Presidente do União Brasil vira alvo de investigação que mira o PCC

Antônio Rueda, presidente do União Brasil, virou alvo das investigações da operação Carbono Oculto, após a Polícia Federal (PF) identificar que ele seria o dono oculto de jatos executivos, que estão formalmente em nome de terceiros e de fundos de investimento

A operação é a mesma que investiga a infiltração da facção criminosa Primeiro Comando da Capital (PCC) nos setores financeiro e de combustíveis. As informações são do portal Metrópoles.

As aeronaves são operadas pela empresa Táxi Aéreo Piracicaba (TAP), a mesma que seria usada por dois dos principais investigados na operação: Roberto Augusto Leme da Silva, o “Beto Louco”, e Mohamad Hussein Mourad, o “Primo”, dono da refinaria Copape.

Uma das aeronaves, o Cessna 560XL de matrícula PRLPG, está em nome de uma empresa ligada a um fundo de investimento chamado Bariloche Participações S.A. A aeronave está em nome de uma empresa chamada Magik Aviation, que tem o mesmo presidente do Bariloche.
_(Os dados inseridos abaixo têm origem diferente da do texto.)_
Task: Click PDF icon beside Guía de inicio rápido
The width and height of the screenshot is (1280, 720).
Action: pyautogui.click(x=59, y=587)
O Bariloche Participações tem aportes de capital de um outro fundo, chamado Viena, da gestora Genial — que foi alvo da Carbono Oculto. O Viena reúne as características de um chamado “fundo caixa-preta”, tipo de fundo usado com frequência para ocultar patrimônio.

Além do Cessna 560 XL, as outras aeronaves seriam um Cessna 525A; um Raytheon R390; e um Gulfstream G200. Nos registros da Agência Nacional de Aviação Civil (ANAC), uma dessas aeronaves, o Raytheon, tem como um dos donos um dirigente partidário do Republicanos no Estado do Ceará.

Carbono Oculto
No dia 28 de agosto, uma força-tarefa nacional deflagrou a Operação Carbono Oculto, considerada a maior já realizada contra a infiltração do PCC no setor de combustíveis no Brasil.

A ofensiva reuniu cerca de 1.400 agentes do Ministério Público de São Paulo (MPSP), Ministério Público Federal, Polícia Federal, Polícias Civil e Militar, Receita Federal, Secretaria da Fazenda paulista, Agência Nacional do Petróleo (ANP) e Procuradoria-Geral do Estado de São Paulo.

As investigações apontam que a facção criminosa se associou a uma rede de empresas e operadores financeiros para controlar diferentes etapas da cadeia de combustíveis. O esquema envolvia desde a importação irregular de metanol até a adulteração de gasolina e etanol vendidos ao consumidor.

A engrenagem financeira da organização envolvia uma complexa rede de “laranjas”, empresas de fachada, fundos de investimento e fintechs. Segundo os investigadores, muitas dessas fintechs funcionavam como verdadeiros bancos paralelos, com movimentações de até R$ 46 bilhões entre 2020 e 2024.